## Start SOURCE TEXT
My opinion from my land in southern mi:
Young wheat/oats/rye/soybeans great early fall attractant.

corn/soybeans best foodplot from fall through winter. Assuming you plant enough to last.

clover best foodplot year round


----------



## Jeff Sturgis (Mar 28, 2002)

Over 1/2 my plots will be planted in Buck Forage Oats/Rye/Anter Kings clover mix around 8/15 with adequate moisture. The other portion is a combination of existing clover/chicory/brassicas, and will remain that way until next year, at which time it will be killed,tilled, and planted with most likely another grain/clover combo. The portion planted in August of this year will be frost seeded next spring with a clover/brassica mix, resulting in the same planting rotation of each 1/2 of the planting with a resulting life of 2 years.


----------



## WDGibby (Dec 14, 2003)

Got about 3/4 of acrea of corn, two smaller plots with buck wheat, which they are hitting and one plot planted this spring with chicory and clover they have not touched. My buck wheat plots I turn to rye in Sept. But may try winter wheat and oats for a change and see what happens.

Gibby


----------



## Luv2hunteup (Mar 22, 2003)

I did my spring plot maintenance last weekend. It got me thinking that my ideal fall atractant planting date is coming up in about 4 weeks. A very short growing season this year to say the least.

I stopped and bought a 9# bag of Maximum on the way home from work today. I'll be adding that to the mid Michigan branch brassica seed blend that I got directly from Ed. I've got about 2 plus acres that I want to plant with that mix next month. I don't skimp on fertilizer for this planting, triple 19 at 300lbs per acre will give this planting a big boost.

If my May clover frost seeding still shows any soil I'll be broadcasting in some dwarf essex rape to give those plots some variety. It will be fertilized again this year with triple 19 instead of my usual 6-24-24 to give it a fall growth spurt.
## End SOURCE TEXT
## Start DATA EXCERPTS
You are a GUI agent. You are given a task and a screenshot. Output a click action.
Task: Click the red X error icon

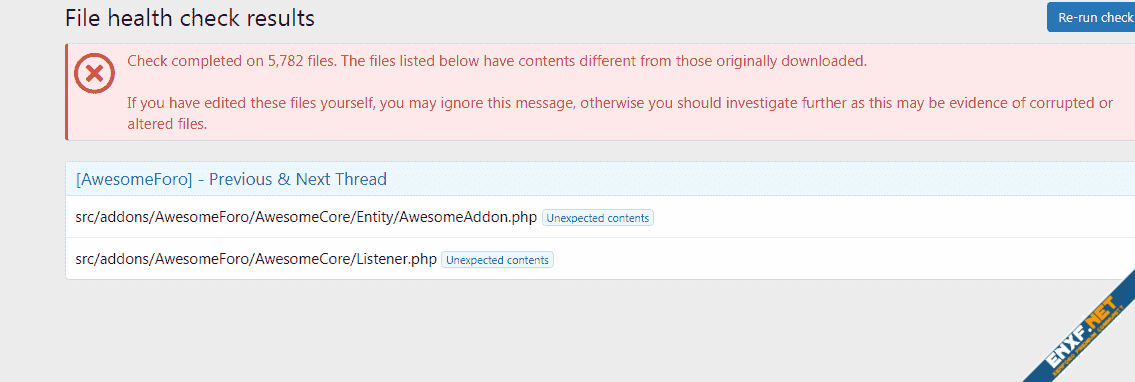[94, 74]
## End DATA EXCERPTS
## Start DATA EXCERPTS
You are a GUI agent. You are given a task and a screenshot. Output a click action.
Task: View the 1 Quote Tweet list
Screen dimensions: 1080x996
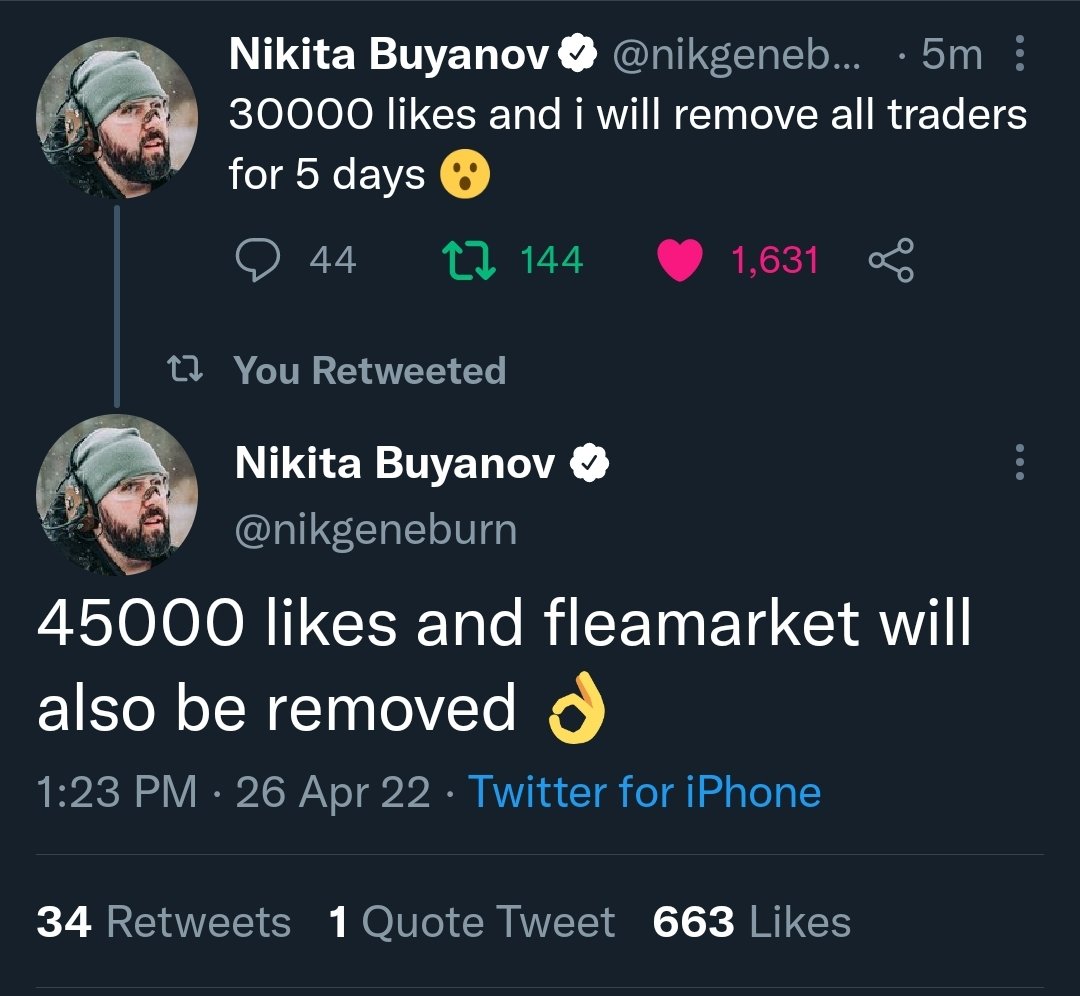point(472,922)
## End DATA EXCERPTS
WHAT YOU SHOULD DO.
Repeat word for word the part of the food plot thread above that begins at "## Jeff Sturgis" and ends after "see what happens.".

WRITTEN SOLUTION.
## Jeff Sturgis (Mar 28, 2002)

Over 1/2 my plots will be planted in Buck Forage Oats/Rye/Anter Kings clover mix around 8/15 with adequate moisture. The other portion is a combination of existing clover/chicory/brassicas, and will remain that way until next year, at which time it will be killed,tilled, and planted with most likely another grain/clover combo. The portion planted in August of this year will be frost seeded next spring with a clover/brassica mix, resulting in the same planting rotation of each 1/2 of the planting with a resulting life of 2 years.


----------



## WDGibby (Dec 14, 2003)

Got about 3/4 of acrea of corn, two smaller plots with buck wheat, which they are hitting and one plot planted this spring with chicory and clover they have not touched. My buck wheat plots I turn to rye in Sept. But may try winter wheat and oats for a change and see what happens.